Children laugh a lot given the chance. They find everything funny or silly or jokey. Truth is, laughing is good for them. Every time they giggle, their T cells spike. Yes, those protective T cells of the immune system.

So, in a way, making your children laugh keeps them healthy. But when does a sense of humour emerge?

Well, researchers from Bristol’s School of Education have mapped, for the first time, young children’s ability to laugh and make jokes. This joyful study involved nearly 700 little ones, from birth to four years.

Their findings reveal the earliest age humour emerges and how it’s expressed in the first years of life.

The team created a 20-question Early Humour Survey and gave it to parents of 671 children aged from nought to four in the UK, US, Australia and Canada.

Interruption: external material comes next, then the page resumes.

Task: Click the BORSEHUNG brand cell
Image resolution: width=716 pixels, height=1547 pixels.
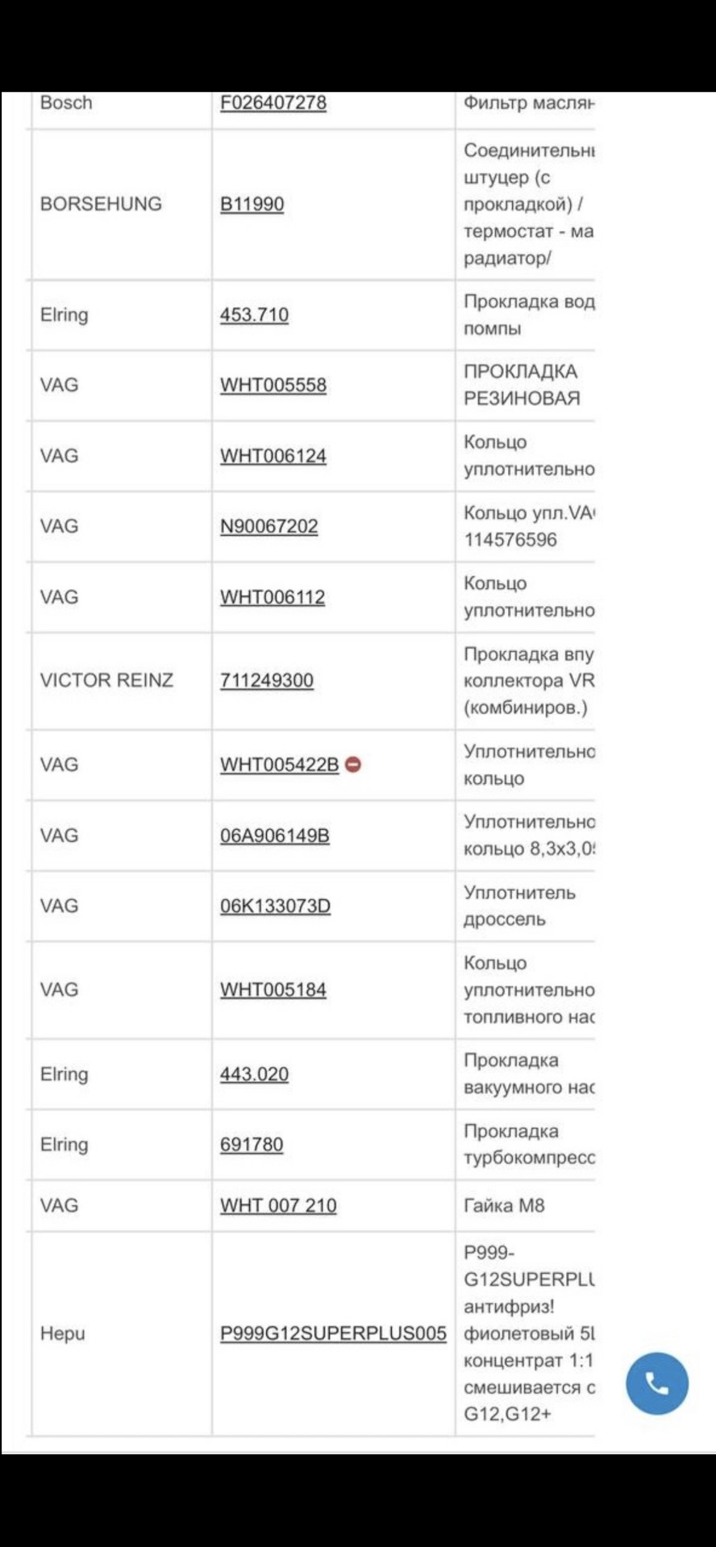Action: [101, 204]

Take a guess at the earliest age a baby sees a joke. Would you believe it’s one month old? The team estimated half of children appreciate humour by two months, with half acting out humour by 11 months.

And once children make you laugh they do it all the time, with half of ­children having joked in the last three hours. Kids love jokes.

The team identified 21 types of humour. Children under one year of age appreciated physical, visual and sound forms of humour. This included hide and reveal games such as peekaboo, tickling, funny faces, bodily humour, funny voices and noises, chasing, and misusing objects, such as putting a cup on their head.

One year olds love teasing, taking off clothes, scaring others, toilet humour and acting like an animal.

Two year olds often use language to make you laugh by misnaming something, pretending dogs say moo, and using nonsense words. Children of this age were also found to have a mean streak, making fun of others and being aggressively humorous, such as pushing someone.

But three-year-olds like saying naughty words to be funny, and try to trick you.

Dr Elena Hoicka, Bristol associate professor and the study’s lead author, said: “It is important that we develop tools to determine how humour first develops so that we can further ­understand not only the emergence of humour itself, but how humour may help young children function ­cognitively, socially, and in terms of mental health”.

It’s interesting that Dr Hoicka sees the emergence of humour as a tool to track a child’s healthy development, to help early years educators and ­specialists drawing up the national curriculum for nought to five years.